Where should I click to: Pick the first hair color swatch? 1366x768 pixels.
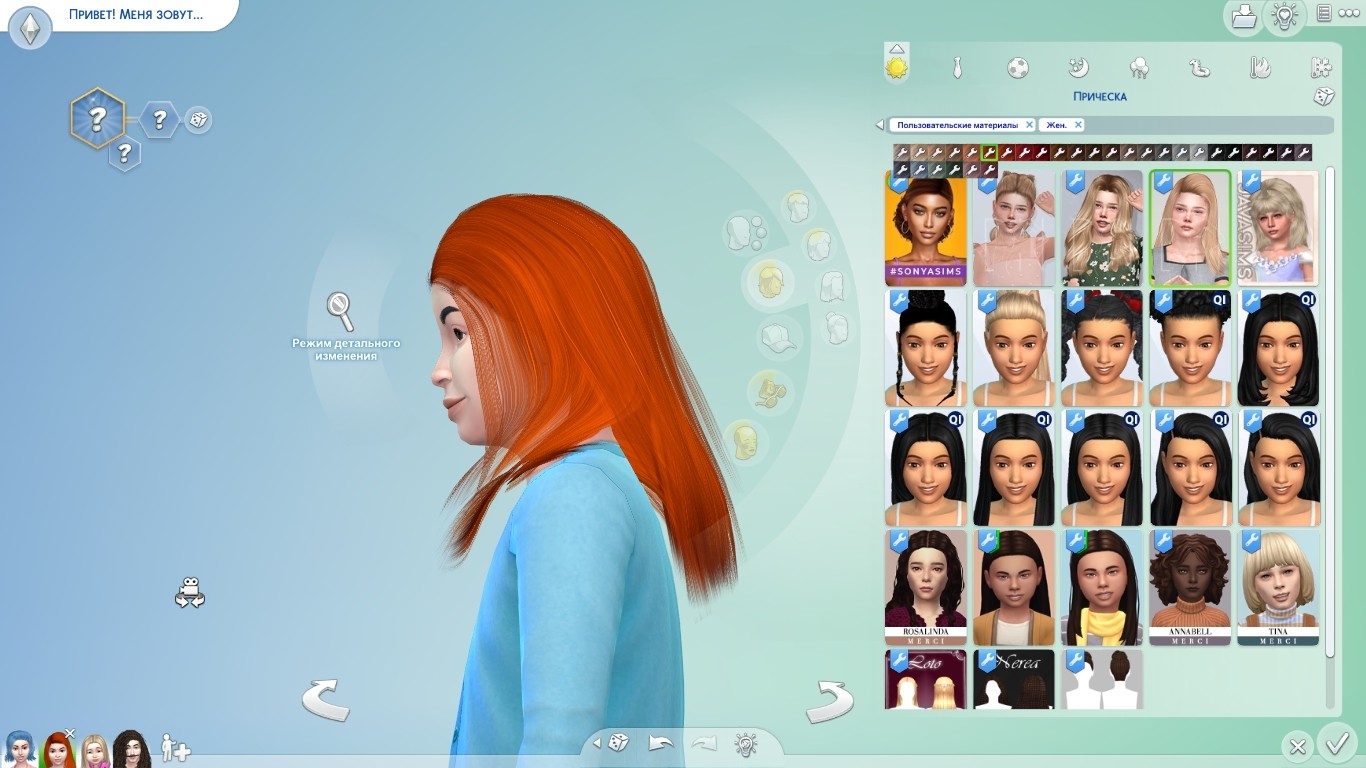click(901, 153)
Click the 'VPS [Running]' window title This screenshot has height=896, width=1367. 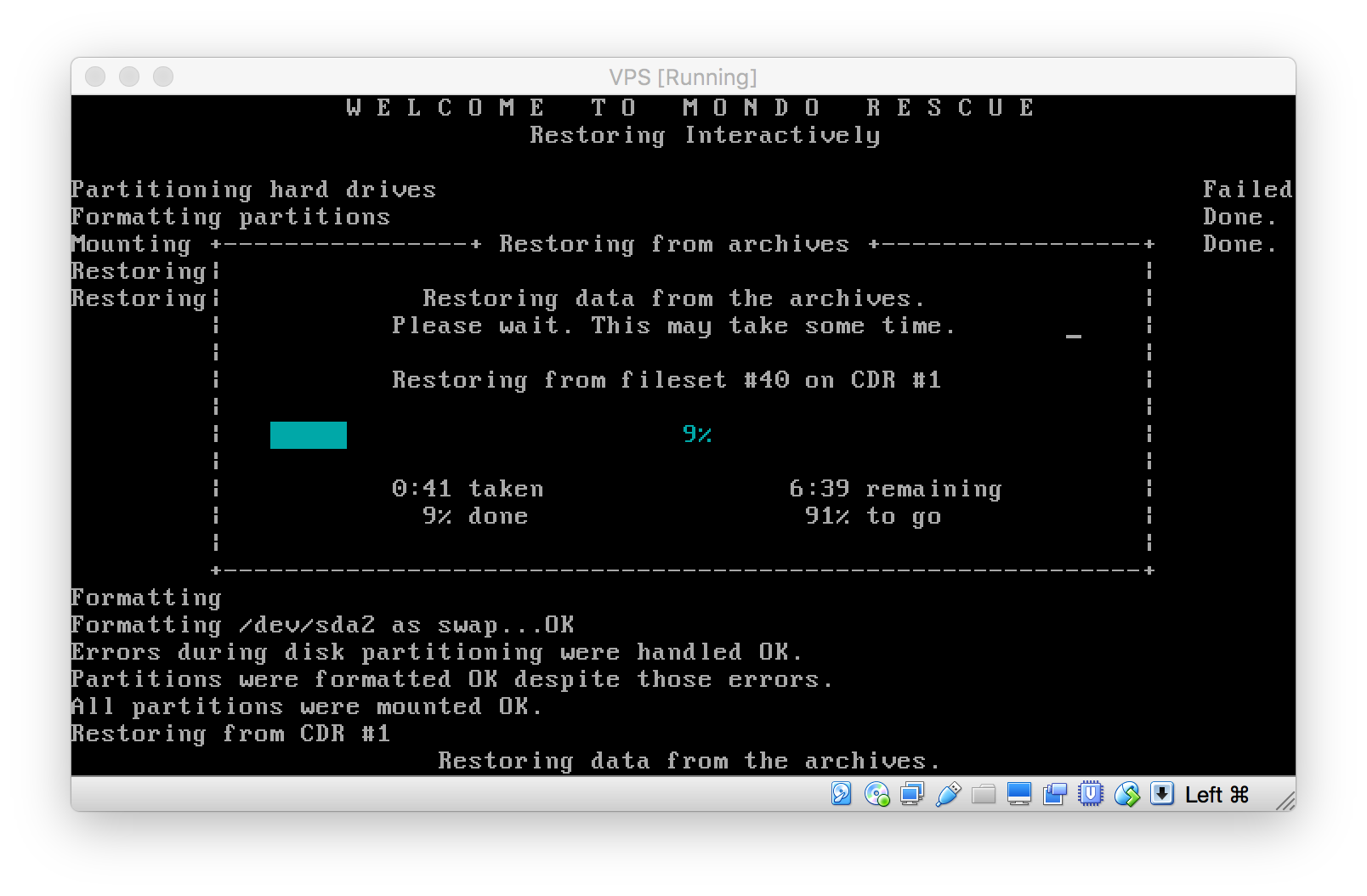click(683, 77)
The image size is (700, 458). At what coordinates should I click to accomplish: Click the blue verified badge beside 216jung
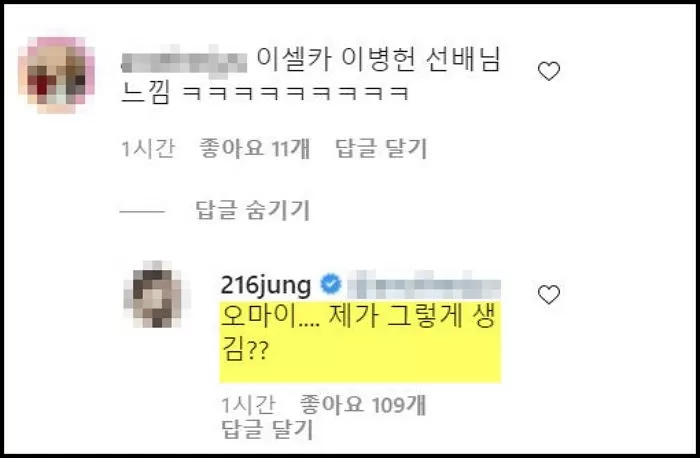click(x=330, y=285)
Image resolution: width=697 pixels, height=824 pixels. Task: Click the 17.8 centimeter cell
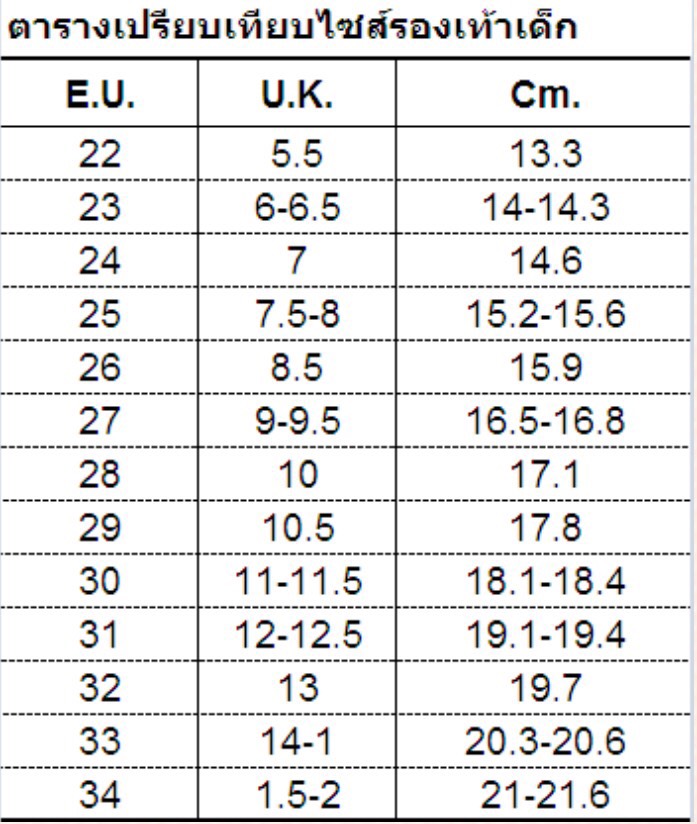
-=-=-=-=-
▸ **Directive**
Can you locate every line in the entries above that contains the word "should" and copy each of those lines? Case counts.

▸ **Result for this exercise**
Where should I click to: Pick the first hair color swatch? 1366x768 pixels.
The image size is (700, 458). At what coordinates should I click to accomplish: Click the blue verified badge beside 216jung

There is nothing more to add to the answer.